EXERCISE DESCRIPTION:
Search the entries below. Return every line that has "screenshot" in it.

WORKING DATA:
_ _ _ _ _
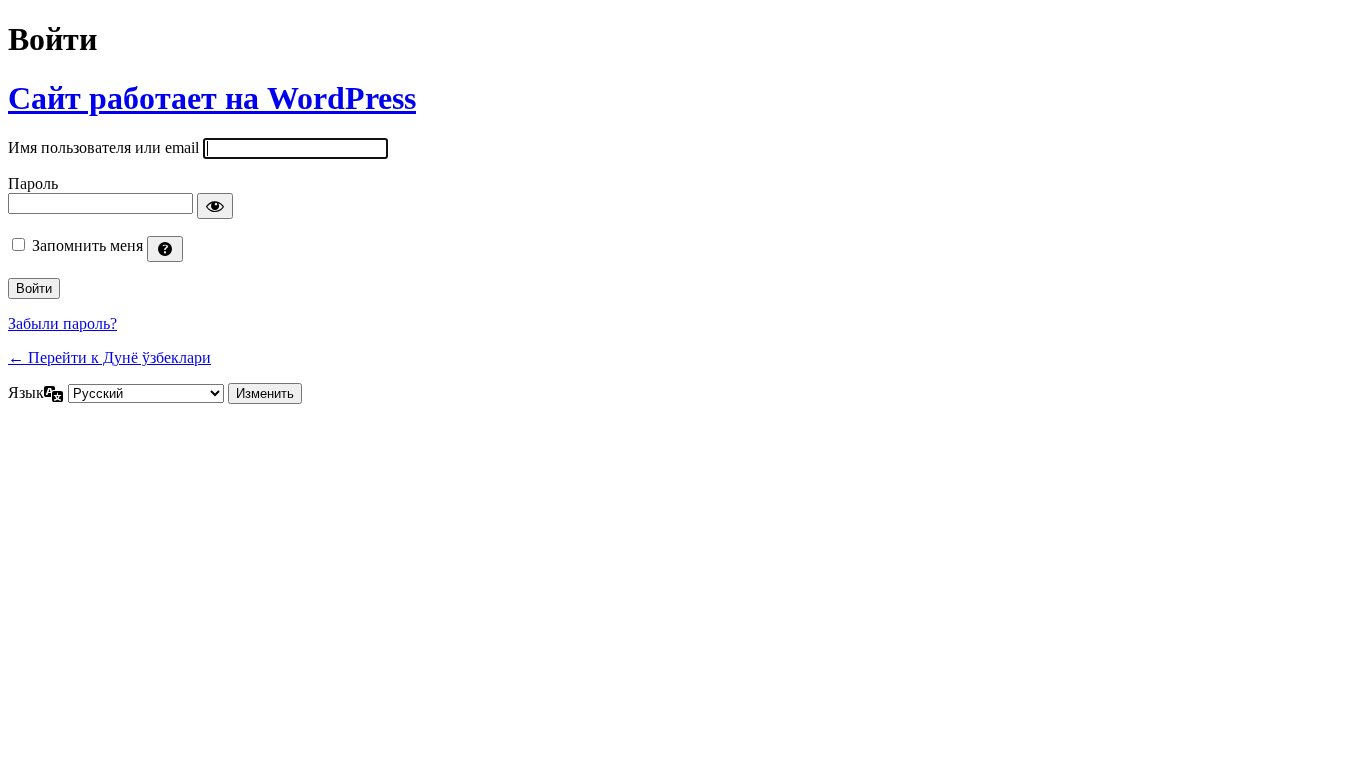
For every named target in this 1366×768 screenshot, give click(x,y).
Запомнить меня (87, 245)
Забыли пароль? (62, 323)
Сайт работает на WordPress (212, 98)
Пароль (33, 183)
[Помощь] (165, 249)
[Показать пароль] (215, 206)
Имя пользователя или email (103, 147)
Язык (26, 392)
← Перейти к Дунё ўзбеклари (109, 357)
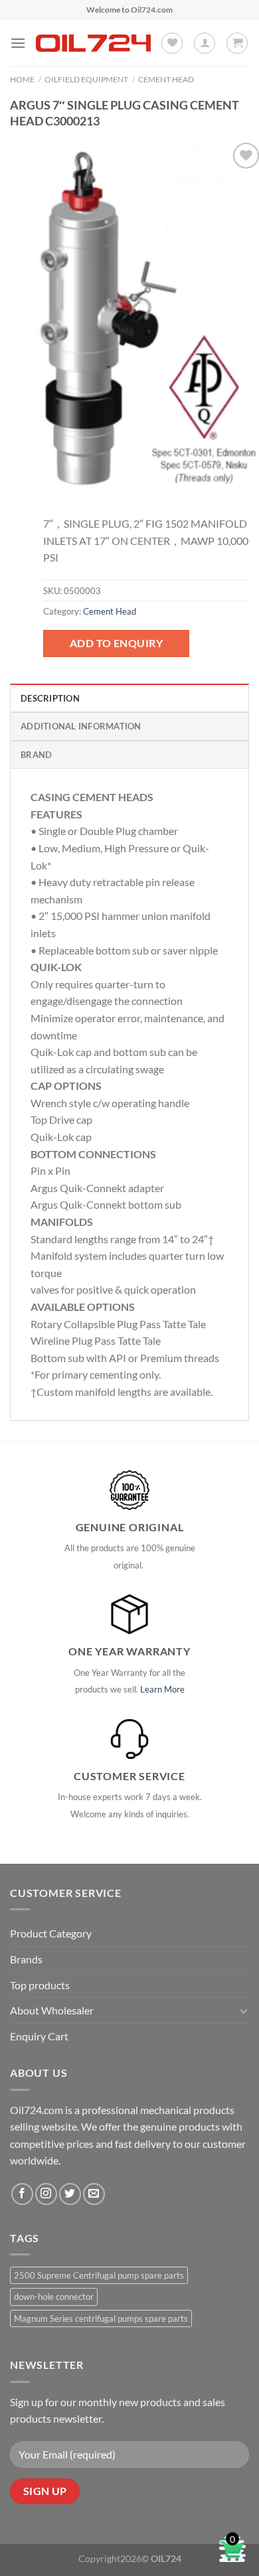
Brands (26, 1959)
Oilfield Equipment (86, 79)
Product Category (51, 1933)
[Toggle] (243, 2010)
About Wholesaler (52, 2010)
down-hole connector (54, 2296)
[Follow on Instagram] (46, 2194)
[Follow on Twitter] (70, 2194)
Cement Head (166, 79)
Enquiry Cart (39, 2036)
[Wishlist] (172, 43)
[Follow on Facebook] (22, 2194)
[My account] (204, 43)
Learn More (162, 1689)
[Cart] (237, 43)
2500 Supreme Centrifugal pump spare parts (99, 2275)
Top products (40, 1985)
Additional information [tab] (81, 726)
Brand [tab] (36, 754)
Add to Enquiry (116, 643)
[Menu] (18, 43)
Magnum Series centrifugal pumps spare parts (101, 2318)
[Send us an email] (94, 2194)
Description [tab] (50, 698)
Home (22, 79)
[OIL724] (93, 43)
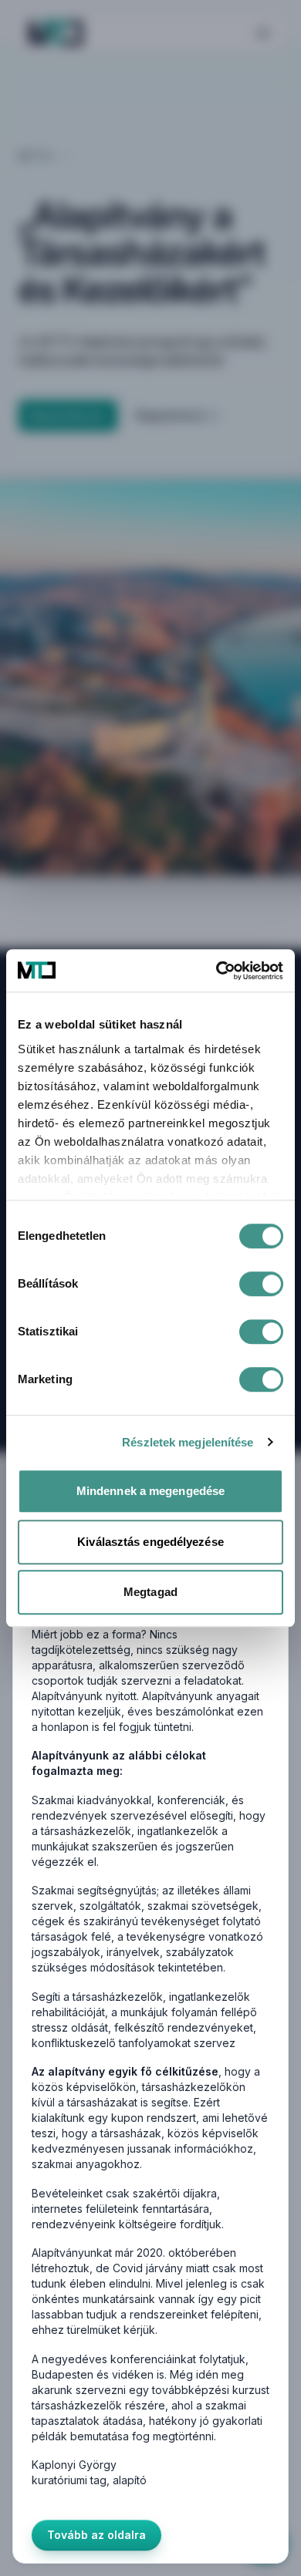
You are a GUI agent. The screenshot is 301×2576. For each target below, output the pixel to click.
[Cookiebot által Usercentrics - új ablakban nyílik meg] (216, 971)
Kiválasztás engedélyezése (150, 1541)
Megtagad (150, 1591)
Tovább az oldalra (96, 2534)
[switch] (261, 1283)
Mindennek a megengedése (150, 1490)
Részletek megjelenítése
_ _ _ _ _
TASK RESPONSE:
For every named target in this 1366×768 screenshot, give click(x,y).
You are a GUI agent. The screenshot is 301×2576. For each target below, output the pixel to click.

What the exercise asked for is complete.